Der Unterschied zwischen der Sprache als einem Kunstmittel und der Sprache als einem Erkenntniswerkzeug ist also darin zu suchen, daß der Dichter Stimmungszeichen braucht und besitzt, der Denker Wertzeichen haben müßte und sie in den Worten nicht findet. Dazu kommt aber noch etwas, was kaum noch in seiner Bedeutung für die sogenannte Logik gewürdigt worden ist: die Enge des Bewußtseins. Nehmen wir als Beispiel wieder die "Ode an den Mond" vor.
    Füllest wieder Busch und Tal Still mit Nebelglanz.
Der an sich selbst experimentierende Psychologe mag im stande sein, zwei bis drei dieser Worte zusammen durch das Nadelöhr des Moments zu erblicken, viel weiter wird seine Fassungskraft nicht gehen. Alle diese Experimente (deren Fehlerquelle gerade die Aufmerksamkeit ist) sind mit den kleinen Unterschieden ihrer Ergebnisse für uns unerheblich. Der unbefangene Leser oder Hörer wird ohne Zweifel immer nur ein Wort auf einmal, meinetwegen aber auch zwei bis drei Worte im Bewußtsein finden, die er bei der nächsten Zeile nicht mehr "gegenwärtig" hat.

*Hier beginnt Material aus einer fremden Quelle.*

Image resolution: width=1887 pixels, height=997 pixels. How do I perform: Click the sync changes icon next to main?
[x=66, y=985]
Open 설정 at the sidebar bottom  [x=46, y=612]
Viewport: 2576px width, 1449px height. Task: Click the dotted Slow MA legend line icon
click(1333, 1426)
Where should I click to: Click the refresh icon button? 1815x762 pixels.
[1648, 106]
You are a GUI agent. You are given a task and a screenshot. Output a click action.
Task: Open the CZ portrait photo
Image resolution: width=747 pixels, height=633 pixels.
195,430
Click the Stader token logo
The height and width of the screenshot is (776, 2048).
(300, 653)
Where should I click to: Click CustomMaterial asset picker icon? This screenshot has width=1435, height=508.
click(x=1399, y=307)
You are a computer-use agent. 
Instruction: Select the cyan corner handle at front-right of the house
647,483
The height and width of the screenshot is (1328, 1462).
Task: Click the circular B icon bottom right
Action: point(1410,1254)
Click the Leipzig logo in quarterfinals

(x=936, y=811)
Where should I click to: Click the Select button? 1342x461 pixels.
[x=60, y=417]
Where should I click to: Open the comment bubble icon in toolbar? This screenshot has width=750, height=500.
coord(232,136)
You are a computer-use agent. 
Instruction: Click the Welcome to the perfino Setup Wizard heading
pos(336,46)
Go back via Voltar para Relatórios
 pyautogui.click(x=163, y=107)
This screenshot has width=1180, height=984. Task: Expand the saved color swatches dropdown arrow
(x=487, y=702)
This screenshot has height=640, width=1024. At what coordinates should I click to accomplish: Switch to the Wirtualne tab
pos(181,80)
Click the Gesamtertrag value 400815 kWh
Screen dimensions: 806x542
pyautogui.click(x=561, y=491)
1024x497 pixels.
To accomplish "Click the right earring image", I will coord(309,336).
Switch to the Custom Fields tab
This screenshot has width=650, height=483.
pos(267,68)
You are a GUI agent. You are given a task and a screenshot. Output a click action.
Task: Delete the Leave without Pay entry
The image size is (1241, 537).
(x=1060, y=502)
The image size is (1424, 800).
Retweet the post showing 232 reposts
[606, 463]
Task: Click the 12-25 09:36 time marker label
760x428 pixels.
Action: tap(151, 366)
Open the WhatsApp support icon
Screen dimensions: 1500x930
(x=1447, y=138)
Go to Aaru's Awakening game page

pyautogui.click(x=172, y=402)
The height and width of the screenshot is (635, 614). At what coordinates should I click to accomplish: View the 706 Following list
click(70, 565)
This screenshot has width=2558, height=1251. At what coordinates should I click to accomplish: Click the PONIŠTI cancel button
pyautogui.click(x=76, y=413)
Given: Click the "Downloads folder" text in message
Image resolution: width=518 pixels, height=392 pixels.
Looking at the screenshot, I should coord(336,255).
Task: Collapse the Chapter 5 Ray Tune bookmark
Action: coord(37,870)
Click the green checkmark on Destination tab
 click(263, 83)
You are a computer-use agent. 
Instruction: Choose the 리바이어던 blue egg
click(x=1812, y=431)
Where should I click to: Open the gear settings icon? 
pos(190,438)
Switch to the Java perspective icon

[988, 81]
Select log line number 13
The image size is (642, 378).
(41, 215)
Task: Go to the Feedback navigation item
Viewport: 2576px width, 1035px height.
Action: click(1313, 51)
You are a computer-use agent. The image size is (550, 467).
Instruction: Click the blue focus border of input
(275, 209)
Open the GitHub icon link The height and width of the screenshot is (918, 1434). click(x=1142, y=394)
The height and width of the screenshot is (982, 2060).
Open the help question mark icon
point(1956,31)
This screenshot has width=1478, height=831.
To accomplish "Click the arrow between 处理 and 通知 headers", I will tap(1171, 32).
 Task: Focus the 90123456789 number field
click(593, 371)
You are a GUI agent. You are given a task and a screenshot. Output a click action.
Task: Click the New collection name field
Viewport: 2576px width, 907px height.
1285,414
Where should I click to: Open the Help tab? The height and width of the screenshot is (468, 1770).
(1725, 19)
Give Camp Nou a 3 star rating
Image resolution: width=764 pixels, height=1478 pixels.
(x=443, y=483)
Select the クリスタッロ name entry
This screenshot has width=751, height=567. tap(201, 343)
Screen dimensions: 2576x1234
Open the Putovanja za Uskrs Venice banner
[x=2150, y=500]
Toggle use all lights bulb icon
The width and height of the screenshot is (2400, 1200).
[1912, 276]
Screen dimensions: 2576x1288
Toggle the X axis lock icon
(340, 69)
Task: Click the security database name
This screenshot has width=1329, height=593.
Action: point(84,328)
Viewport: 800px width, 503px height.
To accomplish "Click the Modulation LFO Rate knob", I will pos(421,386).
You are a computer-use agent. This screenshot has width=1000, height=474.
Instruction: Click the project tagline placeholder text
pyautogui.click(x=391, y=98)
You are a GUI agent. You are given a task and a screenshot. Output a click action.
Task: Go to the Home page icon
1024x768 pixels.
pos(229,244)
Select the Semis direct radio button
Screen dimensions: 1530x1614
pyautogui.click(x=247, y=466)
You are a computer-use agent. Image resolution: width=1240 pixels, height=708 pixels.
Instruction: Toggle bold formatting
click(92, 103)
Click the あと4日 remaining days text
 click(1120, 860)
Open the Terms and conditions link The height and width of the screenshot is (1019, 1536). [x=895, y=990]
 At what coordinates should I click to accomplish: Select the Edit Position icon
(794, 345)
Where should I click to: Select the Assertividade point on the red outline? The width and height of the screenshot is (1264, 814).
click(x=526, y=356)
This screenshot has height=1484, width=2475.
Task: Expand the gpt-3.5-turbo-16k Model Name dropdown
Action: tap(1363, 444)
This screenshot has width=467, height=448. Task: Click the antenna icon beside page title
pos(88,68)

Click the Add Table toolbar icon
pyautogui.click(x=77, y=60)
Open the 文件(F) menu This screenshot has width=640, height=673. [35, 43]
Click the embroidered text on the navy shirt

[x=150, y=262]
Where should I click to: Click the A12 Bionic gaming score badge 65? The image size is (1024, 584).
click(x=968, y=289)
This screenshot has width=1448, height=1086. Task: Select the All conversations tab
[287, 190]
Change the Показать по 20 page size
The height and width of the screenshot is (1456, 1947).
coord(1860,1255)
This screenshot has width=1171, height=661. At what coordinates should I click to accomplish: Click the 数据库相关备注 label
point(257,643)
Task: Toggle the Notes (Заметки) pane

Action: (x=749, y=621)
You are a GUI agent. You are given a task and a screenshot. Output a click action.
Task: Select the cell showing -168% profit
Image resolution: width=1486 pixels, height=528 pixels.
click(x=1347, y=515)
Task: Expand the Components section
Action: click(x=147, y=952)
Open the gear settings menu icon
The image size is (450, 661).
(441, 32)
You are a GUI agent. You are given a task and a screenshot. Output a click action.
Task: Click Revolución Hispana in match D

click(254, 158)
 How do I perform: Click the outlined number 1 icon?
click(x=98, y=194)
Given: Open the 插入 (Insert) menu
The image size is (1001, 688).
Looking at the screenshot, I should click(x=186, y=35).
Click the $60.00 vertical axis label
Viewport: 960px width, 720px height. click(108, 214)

Und dennoch versteht er das Gedicht, dennoch erzeugt das Ganze die ganze Stimmung. Wie ist das möglich? Nun, nicht anders, als wie es für GOETHE möglich war, das Gedicht zu sprechen oder zu ,schreiben, zusammenhängend, trotzdem auch ihm nur immer höchstens zwei bis drei Worte zugleich im Bewußtsein waren.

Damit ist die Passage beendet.